How to complete this task
Both ends included, restate word for word the lines from the first line of the listing through the line containing "This screenshot has width=1568, height=321.". Leave the pictures out.

------ Input ------

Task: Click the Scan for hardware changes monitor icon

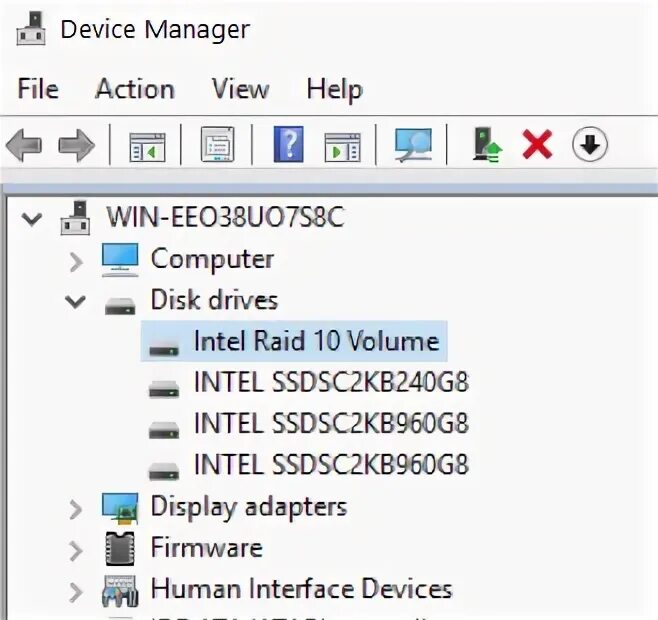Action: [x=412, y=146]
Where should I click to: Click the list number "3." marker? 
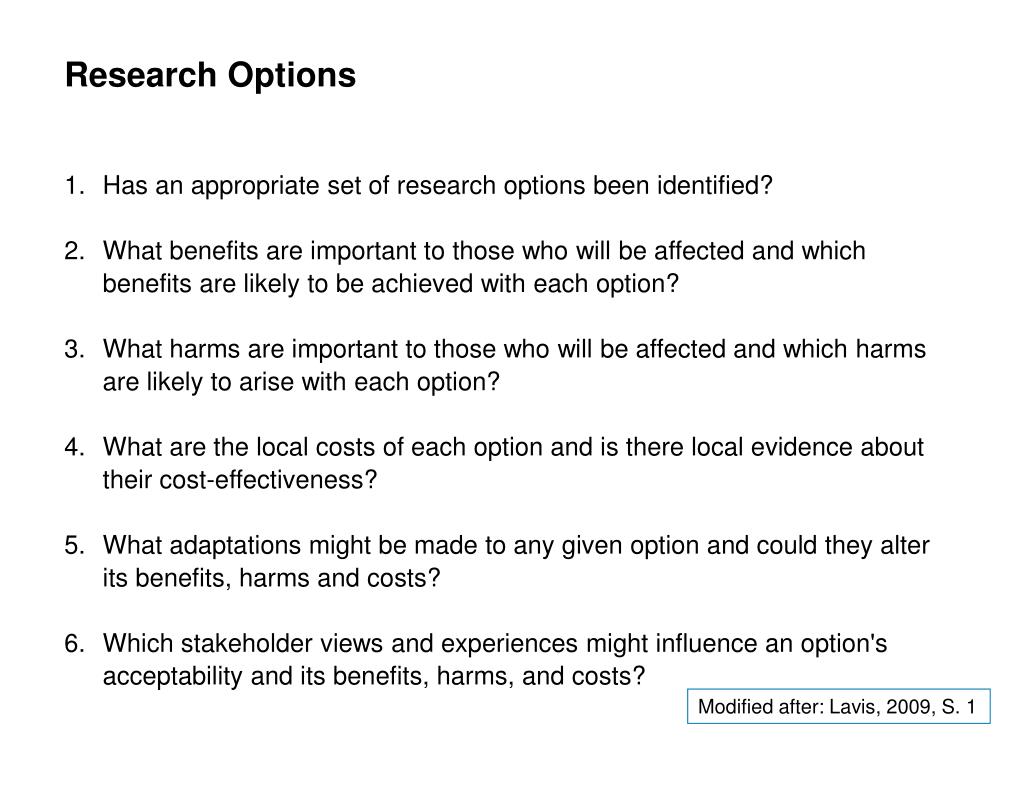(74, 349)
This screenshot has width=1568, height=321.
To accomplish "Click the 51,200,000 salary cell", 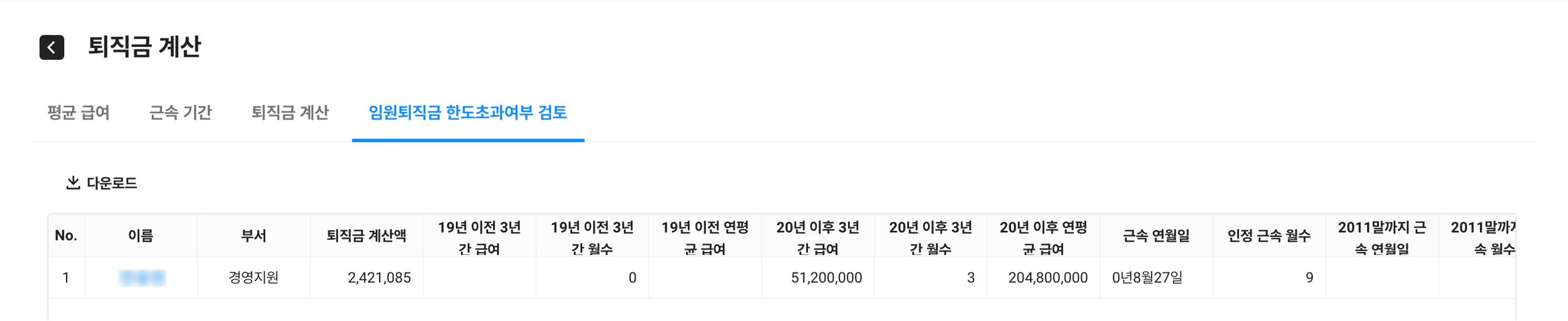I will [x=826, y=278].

------

Answer
Task: Click the Scan for hardware changes monitor icon

Action: [x=412, y=146]
Where should I click to: Click the list number "3." marker? 
(74, 349)
This screenshot has width=1568, height=321.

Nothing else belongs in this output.